By Thomas Kikuchi
It’s somewhat unthinkable that a metal band could play in a church. Entry level commentary aside, this surely has been an extremely notable week for churches, with the world watching Notre Dame burn. With this in mind, I think both of these instances stand for an idea that drone metal band Sunn O))) is working around.
Their performances are famously slow, and loud. There’s no escape. The fog set up a much-anticipated feeling towards of uncertainty that was relieved by the shock of how loud the first note was. Before I knew it, I was surrounded by an ethereal wall of sound, veiled with thick clouds. If you looked to the stage, only black-hooded silhouettes stood ominously with their instruments. Your whole body shakes and trembles with every low, pulsating note as it overtakes every sensation. You don’t have time to think about being in your body let alone in a church. Eventually, you grow into the wall of noise, becoming one with the space around you.
What I got most from this was how personal it was. Though you are hidden away by this unstoppable force, so is everyone else around you. In a room of around a thousand people, I was left entirely alone. When I moved through the church to take pictures, I noticed that others were completely in their own, cut off and unconcerned with the world.
It doesn’t matter where this performance was. It could have been done in someone’s basement and the music would have gotten through all the same. Quite honestly, I’d be surprised if you couldn’t hear them down the block. The way that their sounds amplify and vibrate into, around, and out of the space that tries to restrict is why someone may enjoy an hour and a half set of five men playing a note every ten seconds. Music this loud rejects any form of personalization, appropriating the space as you bask in its all-powerful sound. The importance is lost on the idea of the building and brings focus to the idea that human experience will continue with or such spaces.

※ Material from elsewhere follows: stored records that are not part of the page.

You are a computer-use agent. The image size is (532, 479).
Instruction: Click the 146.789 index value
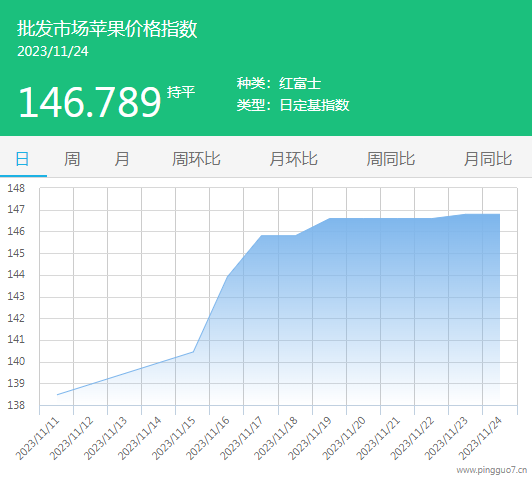point(90,102)
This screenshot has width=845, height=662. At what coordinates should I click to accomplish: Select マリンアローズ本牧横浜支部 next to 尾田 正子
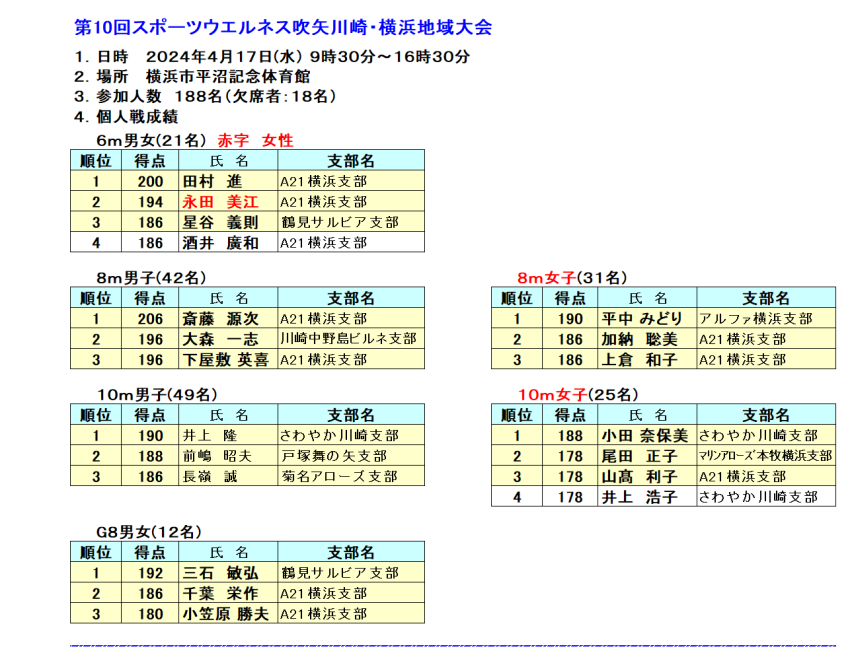766,455
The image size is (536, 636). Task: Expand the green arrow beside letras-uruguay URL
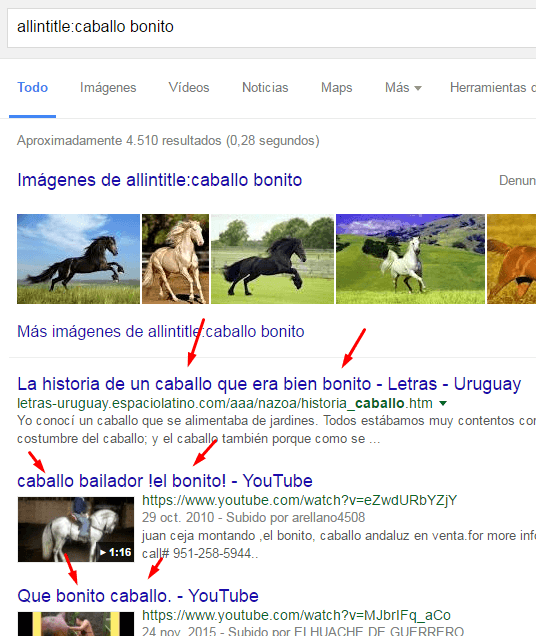pos(443,404)
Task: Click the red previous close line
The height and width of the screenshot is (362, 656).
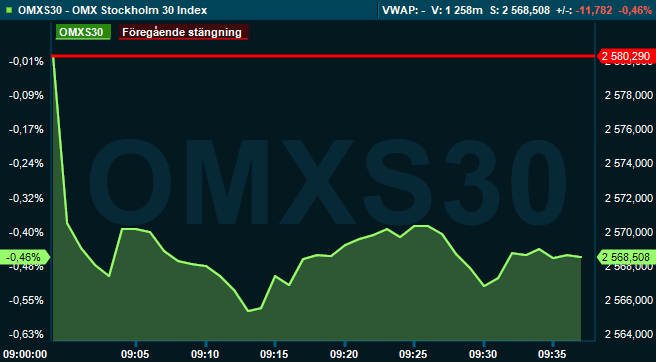Action: [x=323, y=56]
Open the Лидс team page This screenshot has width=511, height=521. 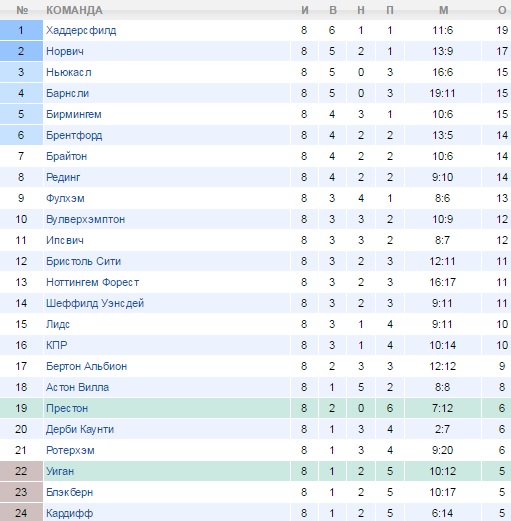coord(58,324)
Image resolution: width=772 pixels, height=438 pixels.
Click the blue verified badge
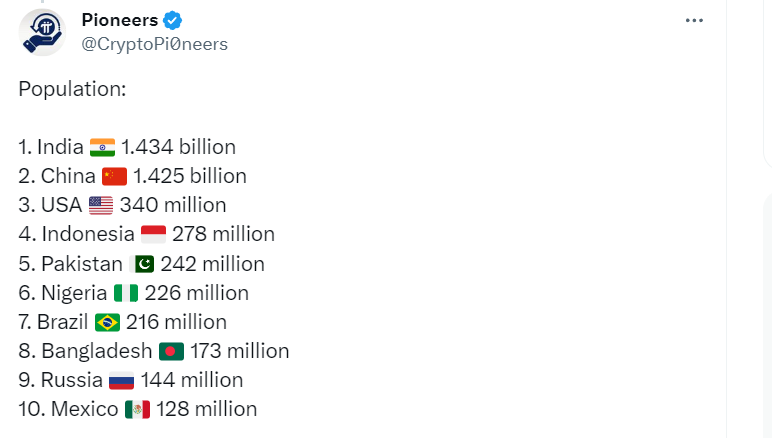coord(173,21)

There’s no Instagram caption that will do this justice other than saying “I was here.” What could I possibly add to the discussion that wouldn’t sound like I was either missing the point or just trying to seem cool and different? Our personal experiences can only thrive internally, as there are no words that exist to accurately communicate our experiences. People will always try to mold things into their own, but when it’s something on this large of a scale, it seems like it’s best to say nothing at all.